Temer admite exagero em dados que aprovaram Reforma Trabalhista | Jornal Plural
13 jul 2020 - 20h50

Temer admite exagero em dados que aprovaram Reforma Trabalhista

Ex-presidente prometeu seis milhões de empregos com a reforma. Três anos depois, confessa que ministros elevaram números para aprovar mudanças

O ex-presidente da República, Michel Temer (MDB) afirmou que o ex-ministro da Fazenda, Henrique Meirelles, e o ex-ministro do Trabalho, Ronaldo Nogueira, aumentaram os números que foram utilizados para embasar a aprovação da Reforma Trabalhista do seu governo, em 2017.

A declaração foi feita depois de Temer ter sido questionado sobre os seis milhões de empregos prometidos pela sua gestão. O ex-presidente foi um dos convidados do programa Violações e Retrocessos, coordenado pelos acadêmicos de direito da Universidade Federal do Paraná (UFPR), Vitor Capacle e Matteus Henrique.
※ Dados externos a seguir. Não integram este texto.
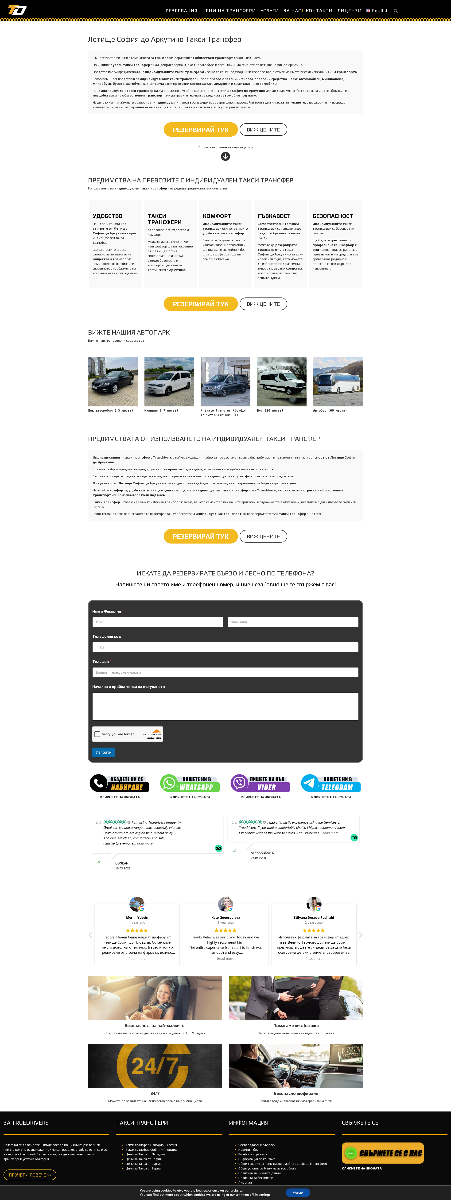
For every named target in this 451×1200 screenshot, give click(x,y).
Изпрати (104, 752)
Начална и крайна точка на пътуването (128, 686)
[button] (396, 10)
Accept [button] (298, 1192)
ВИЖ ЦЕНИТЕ (263, 130)
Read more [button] (137, 959)
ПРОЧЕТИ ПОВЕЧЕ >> (30, 1174)
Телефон (101, 661)
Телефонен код (107, 636)
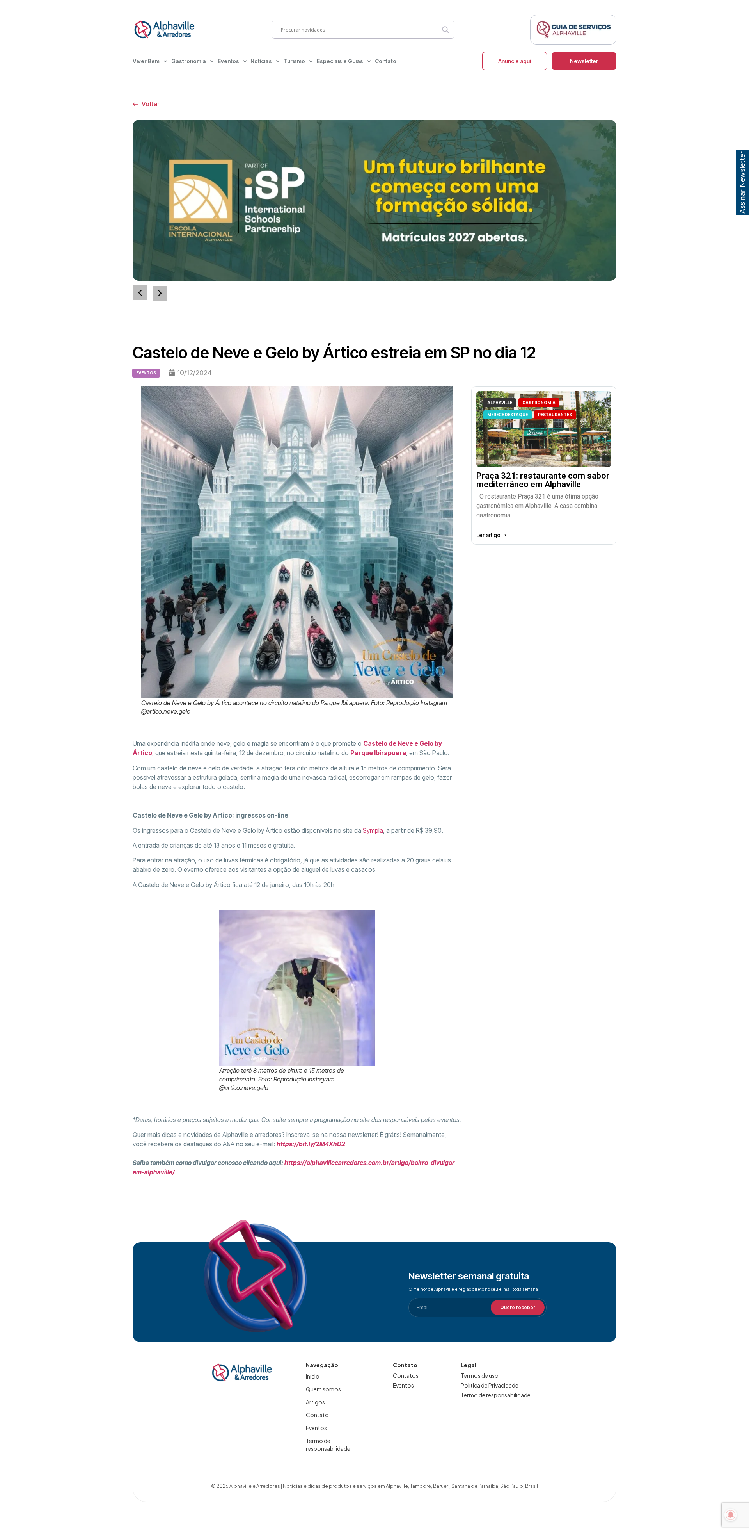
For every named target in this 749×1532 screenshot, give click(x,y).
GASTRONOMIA (539, 402)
Os advogados Ramon Bentivenha e Rafaella Fácio também participaram da conversa.

“Quero concordar com sua afirmação inicial, final aliás, que o nosso ninistro Meirelles e nosso ministro Nogueira exageram em suas previsões”, afirmou o ex-presidente durante uma pergunta. Segundo ele, seus ministros estavam pautados pela ideia de aprovar a reforma.

“Na verdade, é muito comum no Brasil, você produz uma lei, aí no dia seguinte, o céu é azul e você não tem desemprego, não tem insegurança. Lembro que no dia seguinte da promulgação da Constituição Federal de 88, as pessoas acreditavam que o Brasil seria outro. Quando você produz uma lei, tem que aguardar um certo período para que ela produza efeito“, destacou o ex-presidente.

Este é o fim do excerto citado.